● WORK TO BE COMPLETED:
Filter the records, keeping every line that has the string "agent".

Stored data
*** Block opens ***
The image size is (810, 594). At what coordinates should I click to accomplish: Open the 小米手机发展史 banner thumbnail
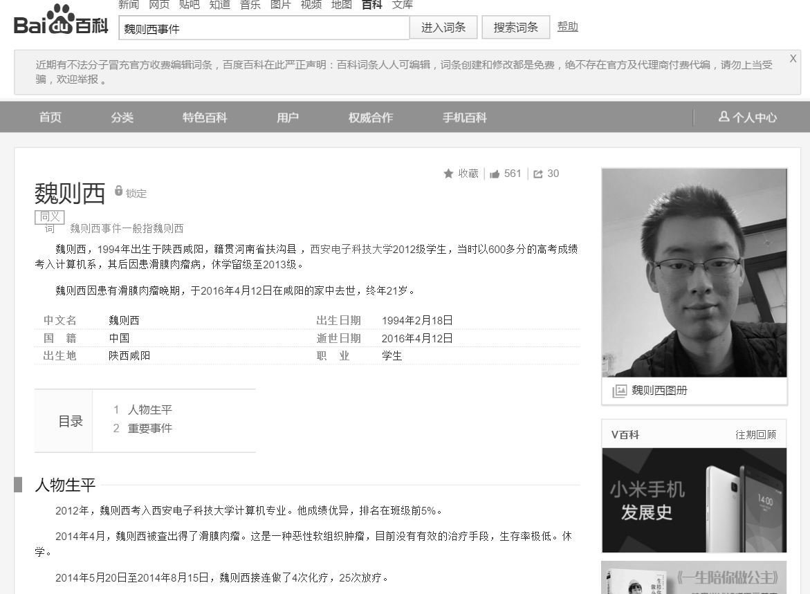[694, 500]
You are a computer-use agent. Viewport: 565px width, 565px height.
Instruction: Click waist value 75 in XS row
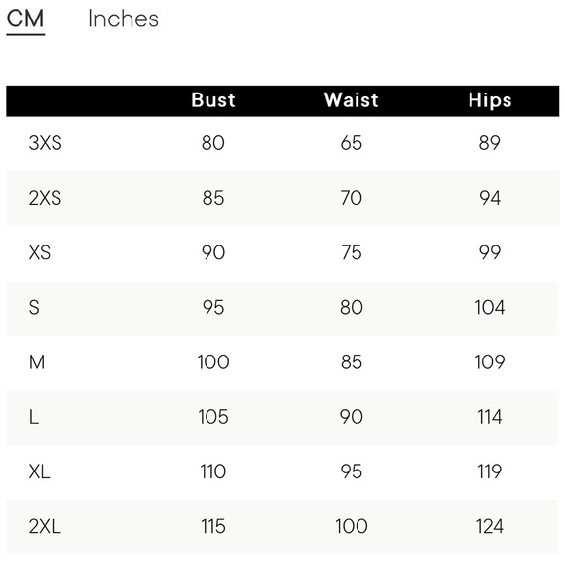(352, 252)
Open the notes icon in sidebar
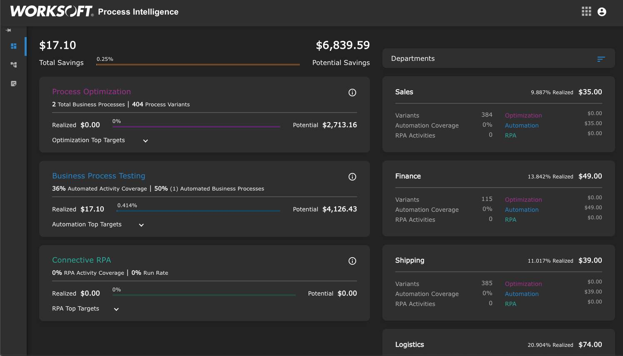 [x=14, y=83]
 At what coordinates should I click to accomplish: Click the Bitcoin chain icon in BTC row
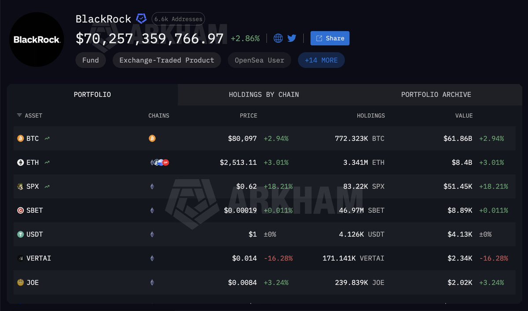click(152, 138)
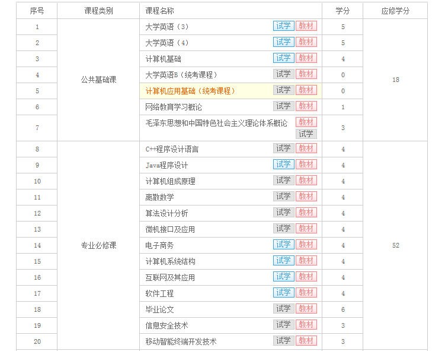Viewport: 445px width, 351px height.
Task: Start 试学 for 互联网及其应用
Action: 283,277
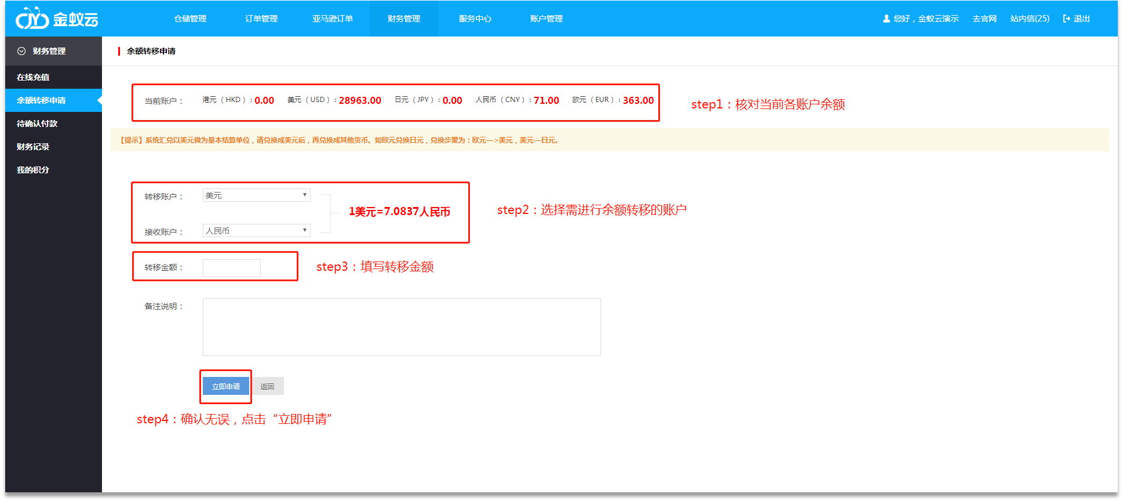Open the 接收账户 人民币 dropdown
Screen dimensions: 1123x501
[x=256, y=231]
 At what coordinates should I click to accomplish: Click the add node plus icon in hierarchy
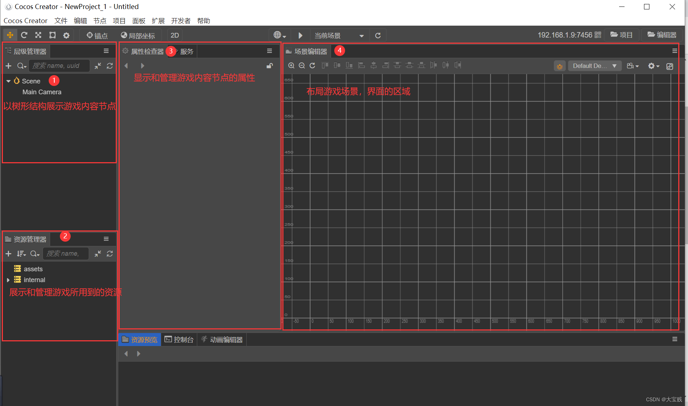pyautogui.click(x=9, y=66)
*** Block closes ***
*** Block opens ***
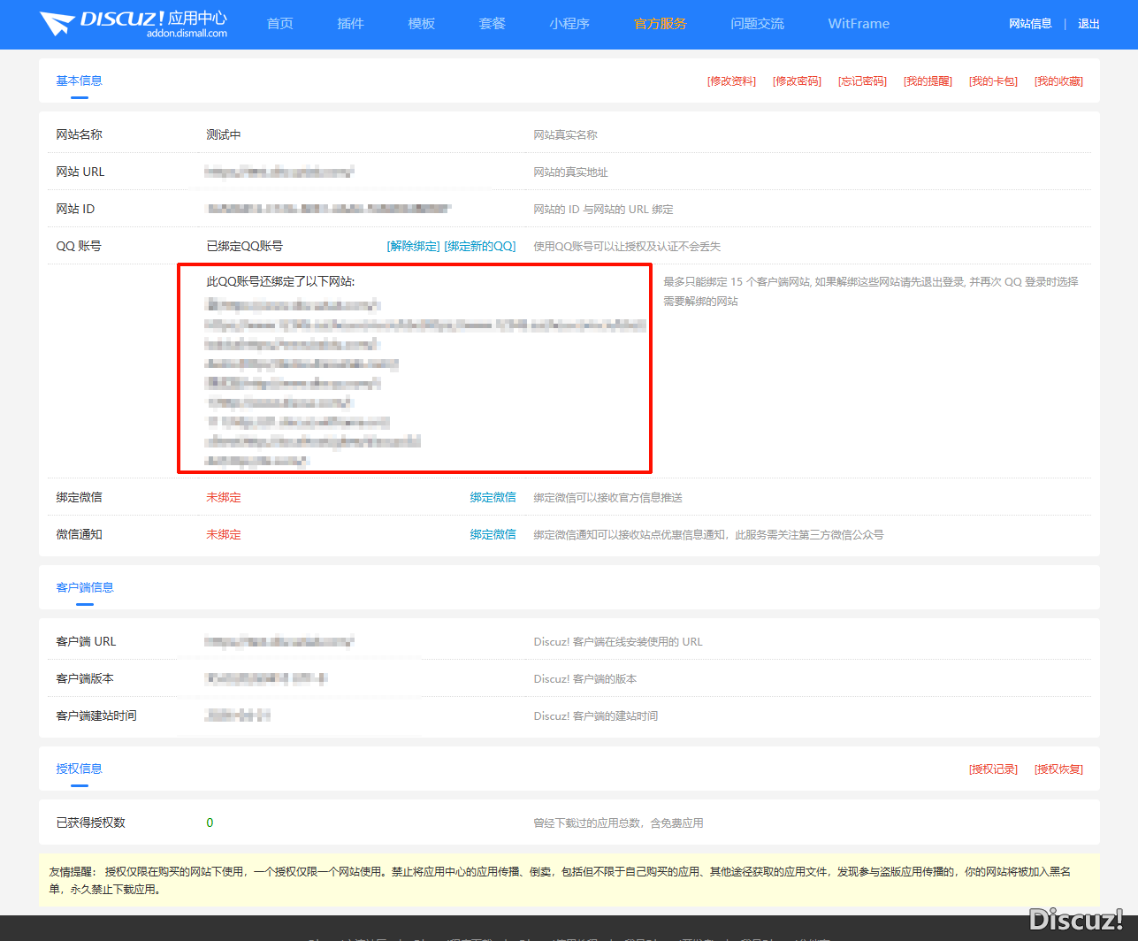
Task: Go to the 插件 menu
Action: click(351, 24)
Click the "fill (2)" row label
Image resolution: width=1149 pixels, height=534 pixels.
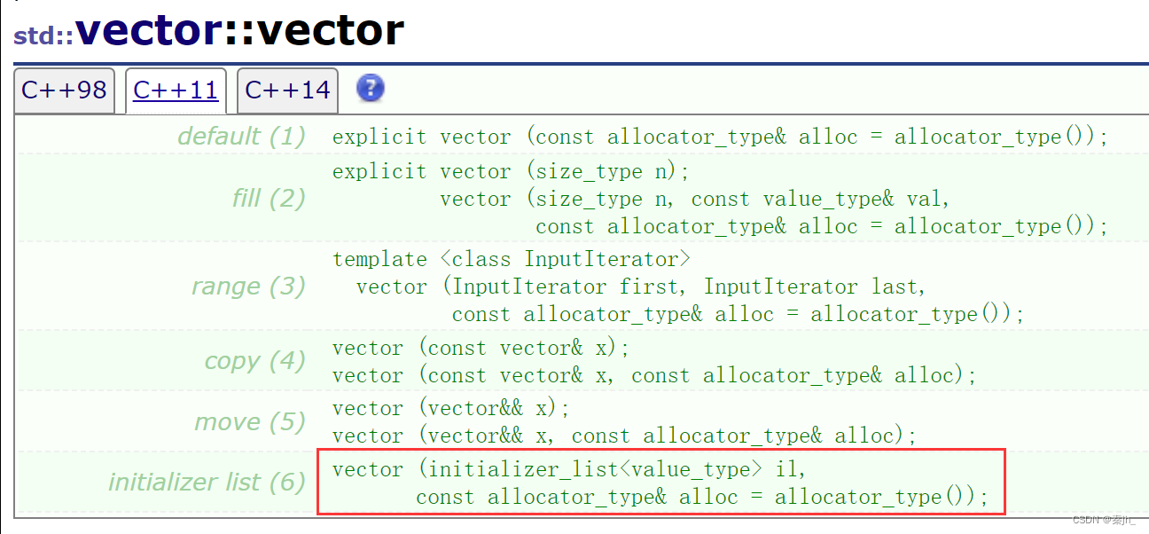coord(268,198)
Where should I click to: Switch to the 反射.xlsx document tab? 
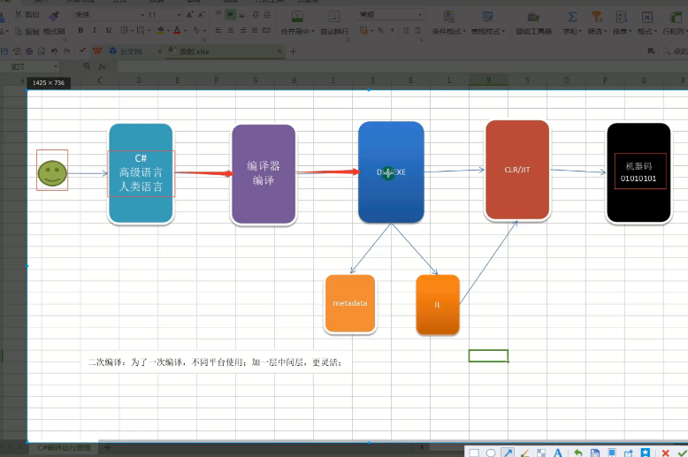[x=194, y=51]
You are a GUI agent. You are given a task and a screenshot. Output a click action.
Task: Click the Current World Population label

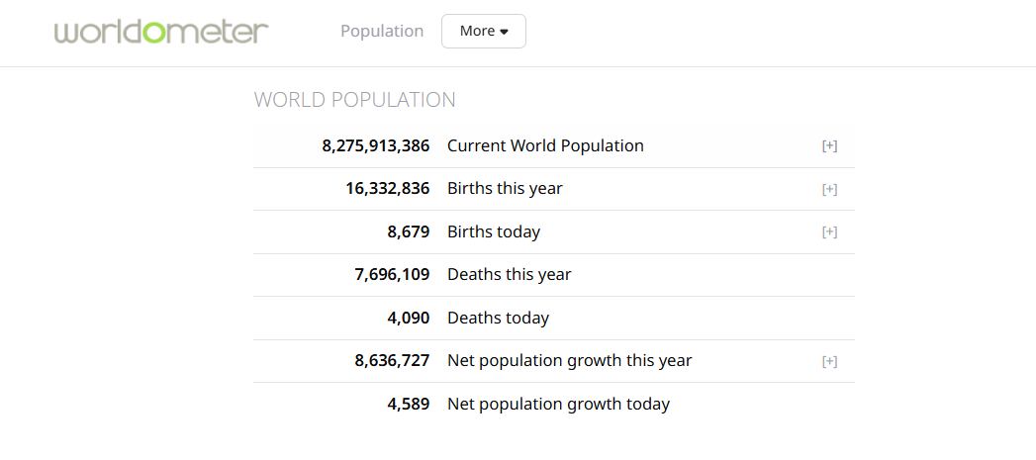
*** Block closes ***
*** Block opens ***
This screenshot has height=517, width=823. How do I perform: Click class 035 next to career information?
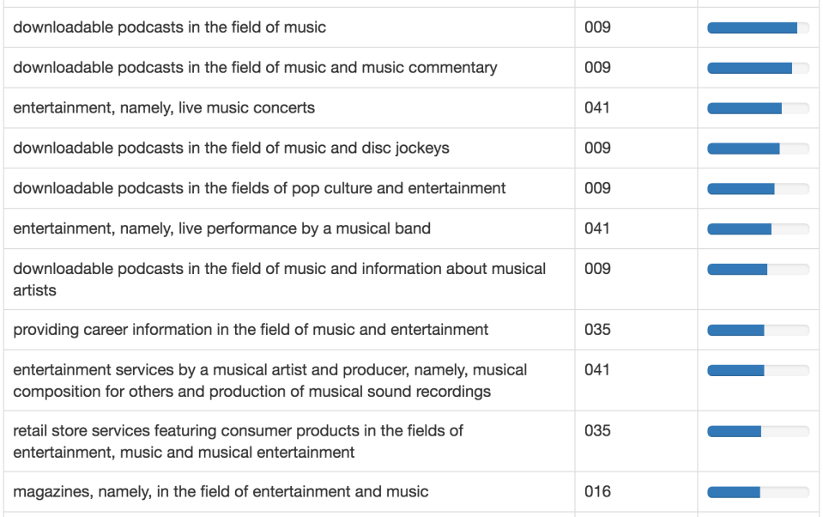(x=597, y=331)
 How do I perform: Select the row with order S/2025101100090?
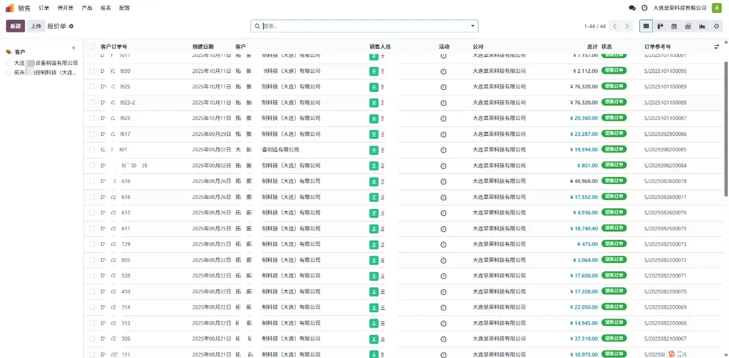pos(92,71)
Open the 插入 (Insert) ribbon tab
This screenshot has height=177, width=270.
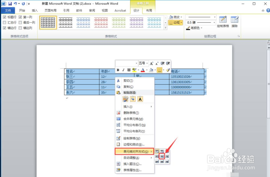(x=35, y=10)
*** Block closes ***
● SOLVED PROBLEM:
You are a computer-use agent. Viewport: 565px width, 565px height.
You are a GUI agent. You are given a task and a screenshot. Output a click action.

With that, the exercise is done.